В настоящее время, когда одно из этих заведений уничтожено по причине крайнего неряшества, на промозглой стене его видна еще, по прошествии трех лет, все та же кровь, столь въевшаяся в кирпич и так крепко запекшаяся, что ее не смыли ни снега, ни дожди петербургские, ни людские усилия.
На досчатой настилке дворика стоят огромные лужи крови и валяются ненужные внутренности, рядом с которыми тут же, на навозе, лежат и пригодные, в виде ног, языков, гусаков, хвостов и прочего.
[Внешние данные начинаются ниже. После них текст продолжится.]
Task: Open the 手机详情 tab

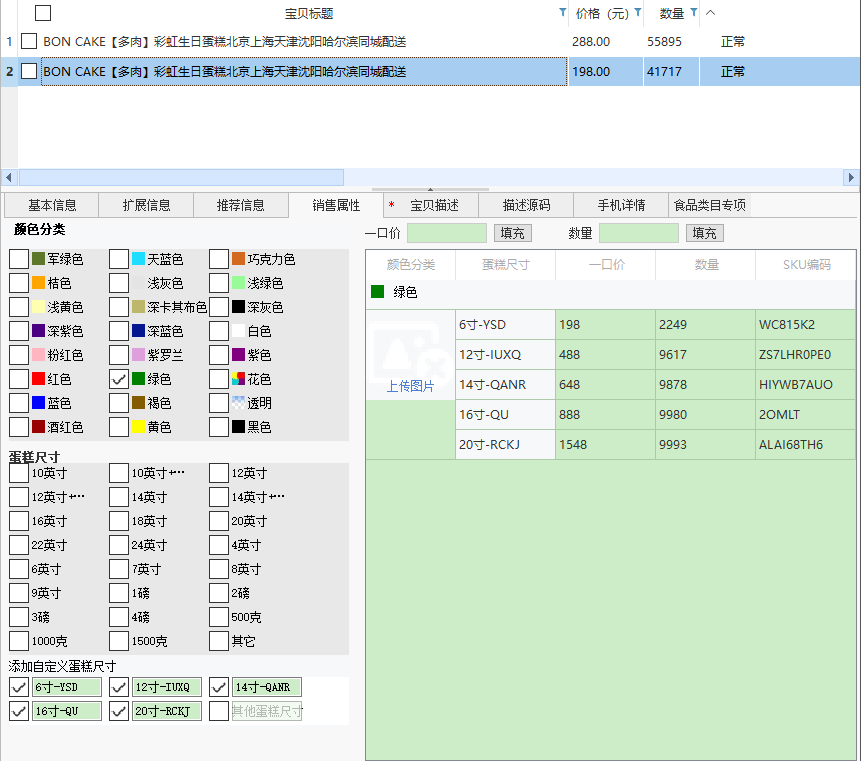Action: tap(621, 205)
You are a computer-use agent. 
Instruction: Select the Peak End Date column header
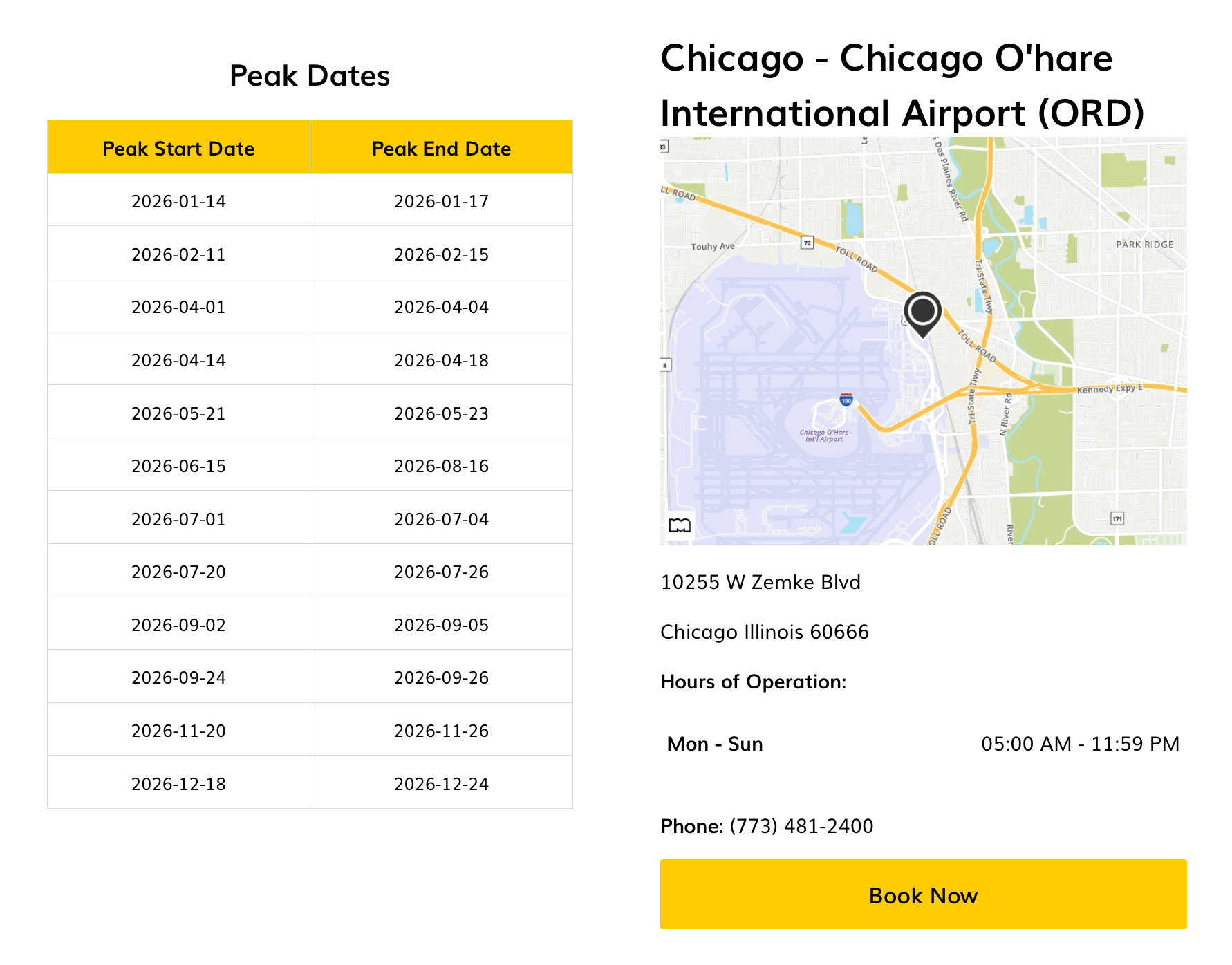pyautogui.click(x=441, y=148)
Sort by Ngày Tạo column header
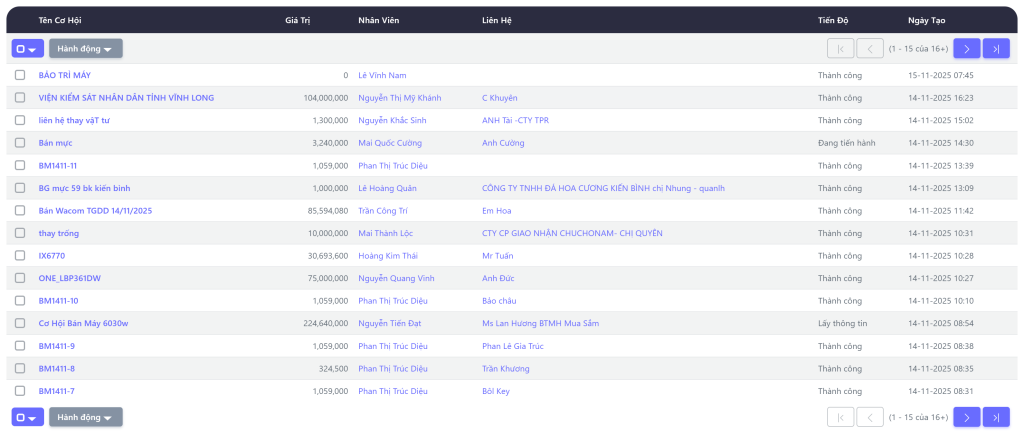The height and width of the screenshot is (431, 1024). 925,20
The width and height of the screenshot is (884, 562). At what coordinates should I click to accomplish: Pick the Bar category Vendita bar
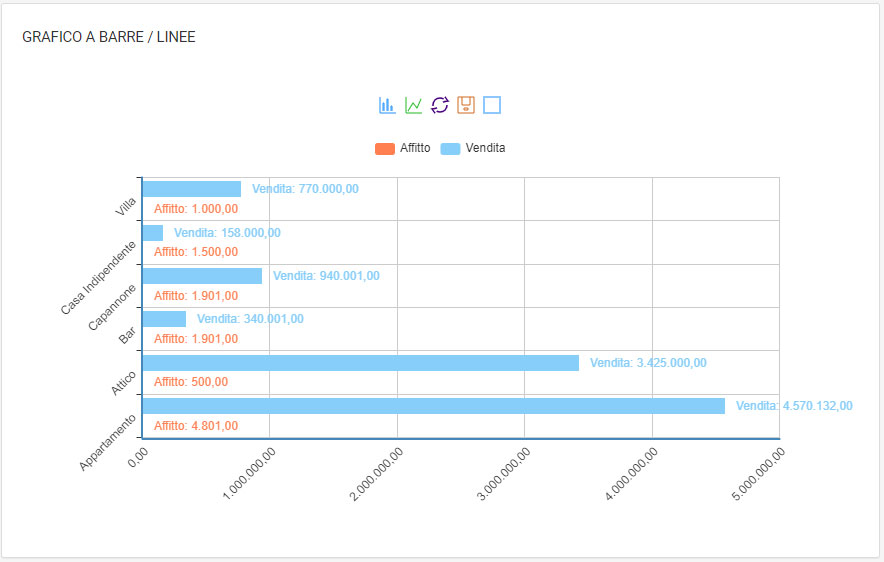tap(164, 319)
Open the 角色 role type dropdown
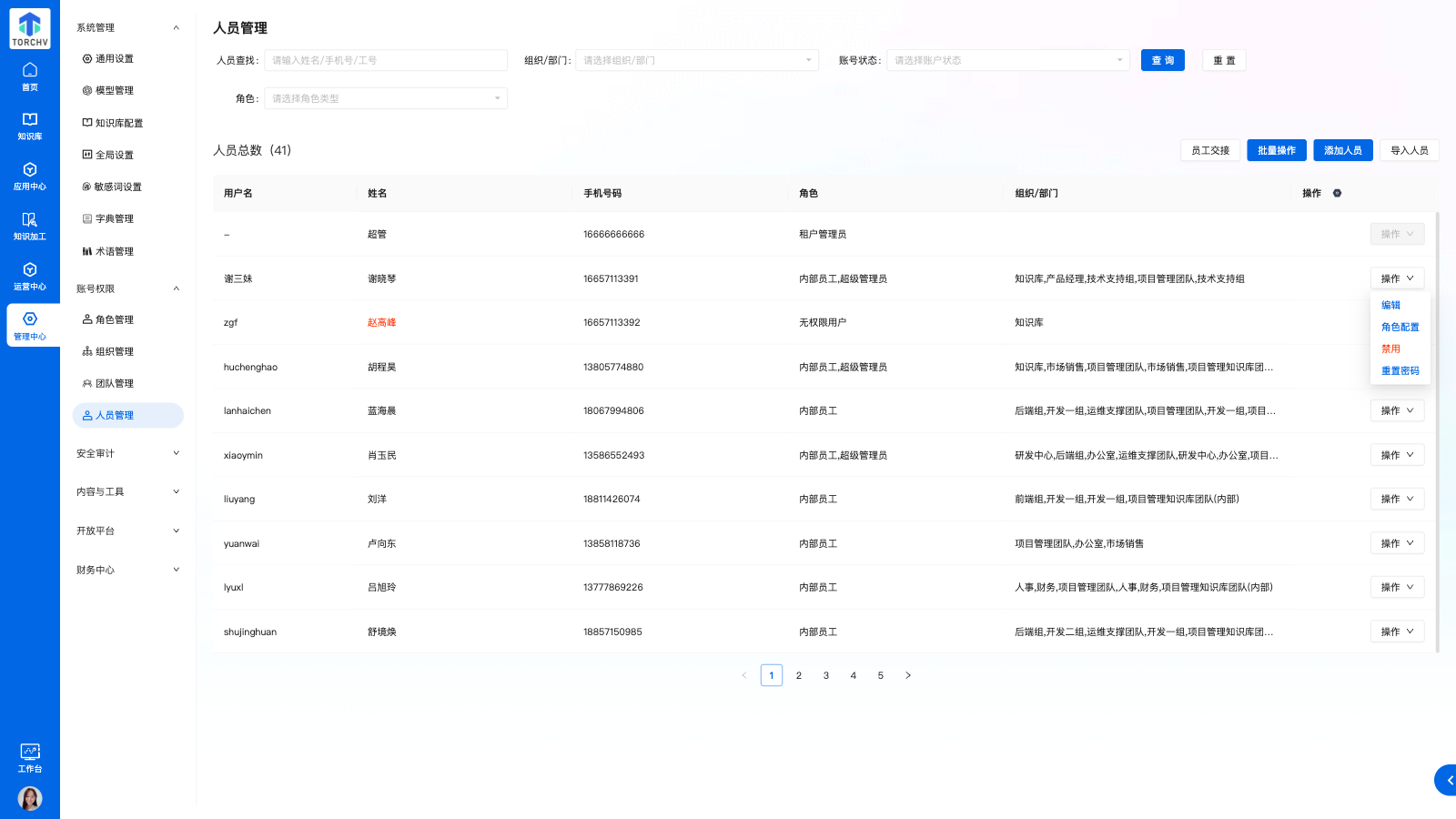1456x819 pixels. [x=385, y=98]
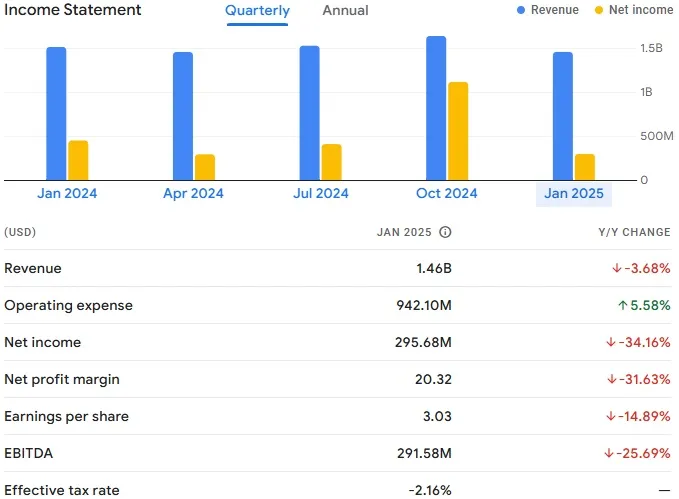The image size is (679, 499).
Task: Click the info icon beside JAN 2025
Action: pos(445,232)
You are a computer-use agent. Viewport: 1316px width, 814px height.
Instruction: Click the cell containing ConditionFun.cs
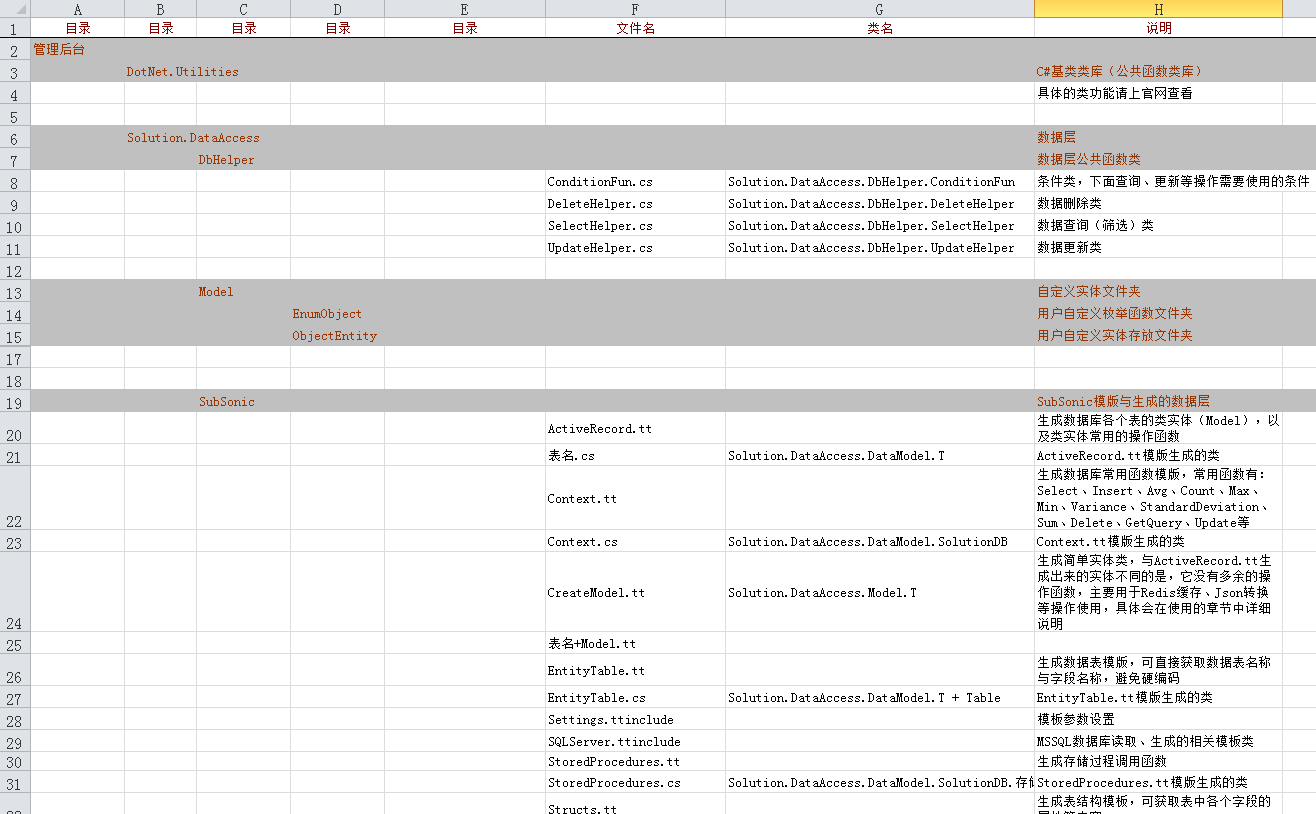[x=600, y=182]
Несколько голодных, полуодичалых собак, словно шакалы, понуро лакомятся непригодною в дело пищей, тычут заалевшие морды в кровавые лужи, лакают оттуда языком и ведут войну с кошками, являющимися с той же целью. А по ночам, откуда ни возьмись и неизвестно с какой целью, наползает сюда целое воинство крыс, в изобилии плодящихся по окрестности. Летом, особенно в знойные дни, тут кишат мириады больших, зеленых и серовато-желтых мух, так что в воздухе стоит такое жужжанье, как словно бы сюда слетелось множество пчелиных роев.
С одного конца этого дворика, словно темный зев, из которого валит зловонный пар, смотрит на вас низенький вход в стряпную, куда надо спуститься две-три ступени. Тут, в совершенной темноте и копоти, кипят огромные котлы с бычачьими внутренностями. Из-под полу прокрадывается красный свет пламени, скрытого под ним в большой и низенькой печи; но эти лучи только местами освещают черного повара, а вся остальная внутренность низкосводной стряпной остается в глубоком мраке. Пар стоит непроницаемым, густым туманом; жара и духота убийственные, и ко всему этому невыносимая вонь, с которой могут сравниться только несколько десятков зараженных трупов.
Тут-то и приготавливаются эти закуски, в состав которых, как рассказывают люди, называющие себя очевидцами, входили иногда, на ряду с бычачьими, внутренности и лошадиные и даже собачьи, а о мелкой животине, вроде какой-нибудь крысы, попавшейся в чан и изрубленной случайно, нечего уж и рассказывать.